There was another hesitation, and another glance at Dean, before Grimes answered. “Says he saw it in a flashback.”
Flashback. The term produced images of 9/11. Or of soldiers from her father’s generation who’d come back damaged mentally from a jungle hell. How the word could possibly apply to a child who’d been kidnapped this morning… “Flashback? You sure that’s what he said?”
“Yes, ma’am. Look, I told you this is out there.
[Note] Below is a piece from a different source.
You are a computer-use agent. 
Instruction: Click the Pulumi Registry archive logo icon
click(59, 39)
And if it was anybody but him, I wouldn’t have told you.”
“You believe him?” Dean’s tone expressed the same contempt as his earlier snort.
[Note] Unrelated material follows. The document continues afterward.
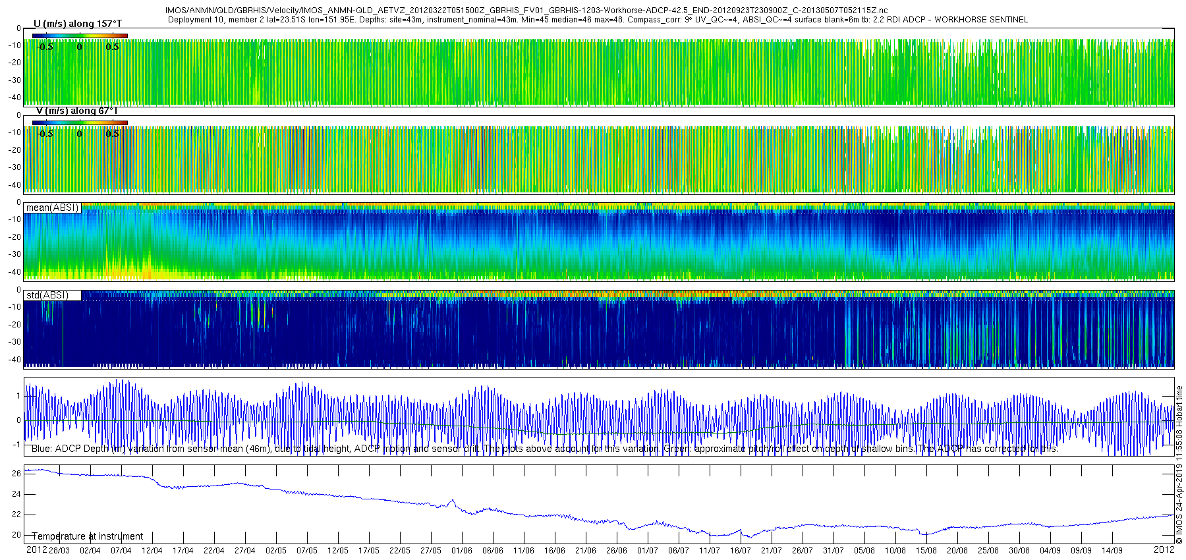Click the blue ADCP depth variation caption
This screenshot has height=560, width=1186.
pos(544,449)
The kid stood his ground. “Like I said, if this was anybody else…”
“You keep saying that,” Eden tried to clarify. “What does it mean?”
“It means he thinks Underwood’s a hero,” Dean answered, “and therefore exempt from the same commonsense scrutiny he’d give anybody else coming in here with that cock-and-bull story.”
“That’s not—”
Dean didn’t allow the deputy to finish. “God knows, I don’t want to speak ill of somebody who’s served their country. But the truth is Jake came back from his last tour a little less put together than when he left.”
“From his last tour” and “who’s served his country” were obviously references to the military. What Eden didn’t understand was the cryptic finish. “‘Less put together’?”
“Head injury. Along with some other stuff. It’s the brain damage, though, that would put thoughts of seeing that little girl into Jake’s head. And that’s all this is, you hear me.” The last was clearly directed at Grimes. “You go spouting this story around town, and you’re liable to get somebody hurt. Somebody who sure as hell doesn’t deserve to be hurt.”
“Then…you don’t think this man might have had something to do with the kidnapping?” Eden asked. “I mean, someone who’s brain-damaged and having visions of a missing child… Seems to me that makes him a prime candidate.”
It didn’t make sense for Dean to dismiss the idea out of hand, although she couldn’t argue with the warning he’d just issued. If the people of this town thought one of their own had been involved in Raine’s kidnapping, emotions would definitely run high. That was something the department, its resources stretched to the limits, shouldn’t have to deal with.
“You talk to him, Chief,” Grimes said. “See what you think. That’s all I’m asking.”
“Oh, trust me,” Eden assured him, getting up, “I’m going to talk to him. Just forgive me if I’m a little less receptive to his story than you seem to be.”
Her heart was actually pounding, blood rushing through her veins like thunder. Since the call had come in about the kidnapping, this seemed to be the first potentially important piece of the puzzle they were trying to solve.
Of course, it was always possible the brain damage Dean referred to had caused this guy to hallucinate about the crime, given the second-by-second media coverage that had been going on all day. But it was equally possible, she decided, that a man deranged by the horrors of war and by injury had seen an attractive child around town—
Eden broke the thought, determined not to speculate about this guy’s motives, or his guilt or innocence, until she had more information. “Where is he?”
“I put him in the conference room. I thought that might offer more privacy.”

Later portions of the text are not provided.